#### Excerpted passage:

# # # # #

Coordination of a million of VFP loops
Josip Zohil, Koper, Slovenija, July 2013
We use the VFP loops also to traverse the VFP tables by listing them, replacing values and accumulating. Sometimes we use a SQL statement for such a task, but long running SQL commands can »block the computer«. Also the execution of programs based on VFP loops can block. In this article I shall show how to prevent these blocking operations and create your application reactive.
Accumulating loops
Let us explain a »classic« VFP program of accumulation values and adding the results in another table. The »calssic« VFP program is:
Function accum()
createtab()
Select test
GO top
Do while not eof()
Lcid=id
Lcacc=0
Do while id=lcid and not eof()
lcacc=lcacc + quantity
Skip
Enddo
SELECT testacc
APPEND BLANK
replace id WITH lcid,quantity WITH lcacc
SELECT test
ENDDO
Endfunc
FUNCTION createtab()
CREATE TABLE test (id I,quantity N10)
APPEND BLANK
replace id with 1, quantity with 5
APPEND BLANK
replace id with 1, quantity with 3
APPEND BLANK
replace id with 2, quantity with 6
Copy stru to testacc
Select 0
Use testacc
Endfunc
A function accum is all serial code. A computer executes it line by line. There is no parallel, asynchronous or concurrent execution. Let us observe the variables (we call them state variables or state). Our variables are:
1) lcid and
2) lcacc.

# # # # #

#### Data provided:
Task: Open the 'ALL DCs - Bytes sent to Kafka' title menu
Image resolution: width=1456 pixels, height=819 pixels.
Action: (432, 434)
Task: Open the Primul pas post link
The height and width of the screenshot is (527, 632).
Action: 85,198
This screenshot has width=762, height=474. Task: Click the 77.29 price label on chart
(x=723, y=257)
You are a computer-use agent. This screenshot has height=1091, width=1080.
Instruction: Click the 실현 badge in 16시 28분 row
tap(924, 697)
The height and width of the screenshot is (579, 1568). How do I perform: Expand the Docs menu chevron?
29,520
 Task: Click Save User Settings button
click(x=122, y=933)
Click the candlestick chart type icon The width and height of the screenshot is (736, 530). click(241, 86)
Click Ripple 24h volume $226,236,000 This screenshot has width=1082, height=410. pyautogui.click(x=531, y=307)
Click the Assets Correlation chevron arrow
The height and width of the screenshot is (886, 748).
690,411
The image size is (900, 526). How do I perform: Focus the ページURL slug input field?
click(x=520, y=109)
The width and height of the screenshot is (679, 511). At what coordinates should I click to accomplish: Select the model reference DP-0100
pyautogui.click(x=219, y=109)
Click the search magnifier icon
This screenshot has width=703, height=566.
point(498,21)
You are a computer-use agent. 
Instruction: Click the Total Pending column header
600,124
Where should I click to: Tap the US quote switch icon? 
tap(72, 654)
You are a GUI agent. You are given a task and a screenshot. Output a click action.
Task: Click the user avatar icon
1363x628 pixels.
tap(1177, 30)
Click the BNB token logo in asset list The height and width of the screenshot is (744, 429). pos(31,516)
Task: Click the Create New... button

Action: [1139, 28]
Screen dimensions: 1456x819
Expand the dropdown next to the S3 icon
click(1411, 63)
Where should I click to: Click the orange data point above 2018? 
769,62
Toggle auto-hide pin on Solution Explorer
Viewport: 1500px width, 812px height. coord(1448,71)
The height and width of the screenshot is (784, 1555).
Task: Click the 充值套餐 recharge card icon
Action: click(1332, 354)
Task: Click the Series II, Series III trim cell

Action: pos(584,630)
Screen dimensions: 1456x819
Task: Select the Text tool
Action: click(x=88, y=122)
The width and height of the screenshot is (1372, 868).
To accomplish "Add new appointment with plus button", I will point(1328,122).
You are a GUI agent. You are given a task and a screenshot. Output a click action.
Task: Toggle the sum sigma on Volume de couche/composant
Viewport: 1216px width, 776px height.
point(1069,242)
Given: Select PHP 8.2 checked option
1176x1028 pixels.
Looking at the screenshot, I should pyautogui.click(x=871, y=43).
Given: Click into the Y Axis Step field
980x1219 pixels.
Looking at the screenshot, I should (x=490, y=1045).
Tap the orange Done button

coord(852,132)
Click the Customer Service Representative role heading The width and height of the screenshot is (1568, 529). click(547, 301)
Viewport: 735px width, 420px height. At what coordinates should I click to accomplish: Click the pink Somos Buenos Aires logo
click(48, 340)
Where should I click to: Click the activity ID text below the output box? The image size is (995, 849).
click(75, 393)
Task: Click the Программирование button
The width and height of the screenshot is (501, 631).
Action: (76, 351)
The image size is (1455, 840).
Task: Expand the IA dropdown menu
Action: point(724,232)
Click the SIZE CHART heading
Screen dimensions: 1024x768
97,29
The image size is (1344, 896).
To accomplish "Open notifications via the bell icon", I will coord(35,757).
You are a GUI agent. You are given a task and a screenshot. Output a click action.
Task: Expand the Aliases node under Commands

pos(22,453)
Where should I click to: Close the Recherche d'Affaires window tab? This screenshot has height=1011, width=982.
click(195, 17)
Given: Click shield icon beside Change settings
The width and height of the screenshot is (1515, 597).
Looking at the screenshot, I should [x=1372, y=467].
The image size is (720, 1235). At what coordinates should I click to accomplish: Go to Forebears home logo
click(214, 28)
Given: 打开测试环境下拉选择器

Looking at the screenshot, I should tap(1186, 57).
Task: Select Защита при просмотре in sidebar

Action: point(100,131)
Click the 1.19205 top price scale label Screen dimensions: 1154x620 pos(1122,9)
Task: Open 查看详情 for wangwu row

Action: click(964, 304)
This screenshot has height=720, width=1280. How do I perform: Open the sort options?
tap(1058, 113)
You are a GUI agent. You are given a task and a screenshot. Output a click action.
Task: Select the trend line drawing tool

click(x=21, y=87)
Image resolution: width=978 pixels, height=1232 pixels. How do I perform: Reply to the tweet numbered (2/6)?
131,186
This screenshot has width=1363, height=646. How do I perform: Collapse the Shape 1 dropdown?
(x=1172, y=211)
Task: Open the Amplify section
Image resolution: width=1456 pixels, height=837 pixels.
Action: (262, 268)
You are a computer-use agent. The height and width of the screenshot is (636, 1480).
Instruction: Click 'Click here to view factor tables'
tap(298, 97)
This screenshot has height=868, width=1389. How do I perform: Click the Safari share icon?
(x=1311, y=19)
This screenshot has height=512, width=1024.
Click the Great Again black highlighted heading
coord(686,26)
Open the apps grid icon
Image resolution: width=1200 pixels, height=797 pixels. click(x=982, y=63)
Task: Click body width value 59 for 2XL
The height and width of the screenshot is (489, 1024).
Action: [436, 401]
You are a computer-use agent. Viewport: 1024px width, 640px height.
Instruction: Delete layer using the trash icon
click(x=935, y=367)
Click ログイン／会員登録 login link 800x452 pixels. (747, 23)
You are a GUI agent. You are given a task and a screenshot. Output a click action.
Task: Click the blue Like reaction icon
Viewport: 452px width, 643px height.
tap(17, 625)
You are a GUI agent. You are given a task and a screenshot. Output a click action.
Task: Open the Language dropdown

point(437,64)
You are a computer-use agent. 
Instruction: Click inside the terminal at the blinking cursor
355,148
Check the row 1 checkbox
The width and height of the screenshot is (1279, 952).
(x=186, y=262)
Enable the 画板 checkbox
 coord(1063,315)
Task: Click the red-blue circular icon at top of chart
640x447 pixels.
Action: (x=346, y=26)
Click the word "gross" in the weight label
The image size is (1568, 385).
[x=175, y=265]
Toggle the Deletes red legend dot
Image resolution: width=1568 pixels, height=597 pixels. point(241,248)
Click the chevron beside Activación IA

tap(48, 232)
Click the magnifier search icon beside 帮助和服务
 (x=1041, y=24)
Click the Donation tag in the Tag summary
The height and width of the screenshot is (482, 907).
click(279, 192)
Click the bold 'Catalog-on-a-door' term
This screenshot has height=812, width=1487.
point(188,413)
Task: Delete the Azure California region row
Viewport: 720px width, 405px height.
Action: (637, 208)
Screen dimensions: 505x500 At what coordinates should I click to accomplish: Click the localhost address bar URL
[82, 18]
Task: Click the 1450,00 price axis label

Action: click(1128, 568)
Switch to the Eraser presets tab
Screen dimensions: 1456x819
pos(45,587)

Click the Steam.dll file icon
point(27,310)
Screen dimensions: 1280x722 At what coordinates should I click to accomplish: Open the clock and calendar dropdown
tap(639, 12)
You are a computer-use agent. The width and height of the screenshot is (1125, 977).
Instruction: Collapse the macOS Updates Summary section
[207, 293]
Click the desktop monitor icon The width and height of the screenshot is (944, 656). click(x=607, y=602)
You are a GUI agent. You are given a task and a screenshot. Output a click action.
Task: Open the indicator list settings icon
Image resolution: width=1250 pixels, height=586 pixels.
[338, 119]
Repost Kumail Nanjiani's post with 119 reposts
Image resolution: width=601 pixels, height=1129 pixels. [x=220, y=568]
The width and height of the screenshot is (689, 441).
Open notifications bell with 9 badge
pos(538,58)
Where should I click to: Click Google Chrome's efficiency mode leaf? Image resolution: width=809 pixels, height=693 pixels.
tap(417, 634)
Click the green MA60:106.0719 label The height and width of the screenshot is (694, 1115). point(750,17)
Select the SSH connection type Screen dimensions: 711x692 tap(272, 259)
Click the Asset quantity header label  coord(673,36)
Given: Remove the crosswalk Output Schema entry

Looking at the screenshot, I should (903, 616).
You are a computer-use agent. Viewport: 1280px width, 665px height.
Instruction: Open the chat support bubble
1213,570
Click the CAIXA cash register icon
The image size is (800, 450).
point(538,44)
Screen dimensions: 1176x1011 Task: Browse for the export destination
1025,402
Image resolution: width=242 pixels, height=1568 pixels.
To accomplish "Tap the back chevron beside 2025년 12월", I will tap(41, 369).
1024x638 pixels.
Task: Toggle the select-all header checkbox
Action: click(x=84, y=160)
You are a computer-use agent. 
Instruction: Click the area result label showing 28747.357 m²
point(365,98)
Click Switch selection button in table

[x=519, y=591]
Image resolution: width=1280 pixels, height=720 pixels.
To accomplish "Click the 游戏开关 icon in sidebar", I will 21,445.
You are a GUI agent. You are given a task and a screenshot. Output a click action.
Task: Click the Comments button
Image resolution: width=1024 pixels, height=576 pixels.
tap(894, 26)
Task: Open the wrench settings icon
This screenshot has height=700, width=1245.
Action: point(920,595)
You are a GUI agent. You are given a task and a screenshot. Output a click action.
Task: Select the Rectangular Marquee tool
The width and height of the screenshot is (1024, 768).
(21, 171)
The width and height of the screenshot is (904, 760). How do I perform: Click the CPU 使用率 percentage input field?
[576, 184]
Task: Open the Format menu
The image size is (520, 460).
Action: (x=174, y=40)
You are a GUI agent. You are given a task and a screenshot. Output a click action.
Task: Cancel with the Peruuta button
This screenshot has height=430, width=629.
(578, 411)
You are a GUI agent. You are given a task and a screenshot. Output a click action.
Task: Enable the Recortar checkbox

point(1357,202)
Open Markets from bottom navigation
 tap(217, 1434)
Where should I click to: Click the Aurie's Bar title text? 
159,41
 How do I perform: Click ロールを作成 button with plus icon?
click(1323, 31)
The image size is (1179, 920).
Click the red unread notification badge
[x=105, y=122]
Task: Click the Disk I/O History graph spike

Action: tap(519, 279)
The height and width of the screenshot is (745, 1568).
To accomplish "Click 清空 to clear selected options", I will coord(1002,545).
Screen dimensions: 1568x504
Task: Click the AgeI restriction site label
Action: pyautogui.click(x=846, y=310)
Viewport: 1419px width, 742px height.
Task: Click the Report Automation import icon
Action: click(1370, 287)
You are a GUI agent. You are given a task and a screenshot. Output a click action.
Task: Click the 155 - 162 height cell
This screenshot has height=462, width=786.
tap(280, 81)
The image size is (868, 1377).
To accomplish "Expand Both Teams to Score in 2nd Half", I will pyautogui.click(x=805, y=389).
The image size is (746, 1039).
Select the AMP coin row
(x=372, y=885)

# # # # #

#### Exercise:
Reproduce word for word the portion of the VFP loops article above that begins at "Coordination of a" and stops after "Function accum()".

#### Written response:
Coordination of a million of VFP loops
Josip Zohil, Koper, Slovenija, July 2013
We use the VFP loops also to traverse the VFP tables by listing them, replacing values and accumulating. Sometimes we use a SQL statement for such a task, but long running SQL commands can »block the computer«. Also the execution of programs based on VFP loops can block. In this article I shall show how to prevent these blocking operations and create your application reactive.
Accumulating loops
Let us explain a »classic« VFP program of accumulation values and adding the results in another table. The »calssic« VFP program is:
Function accum()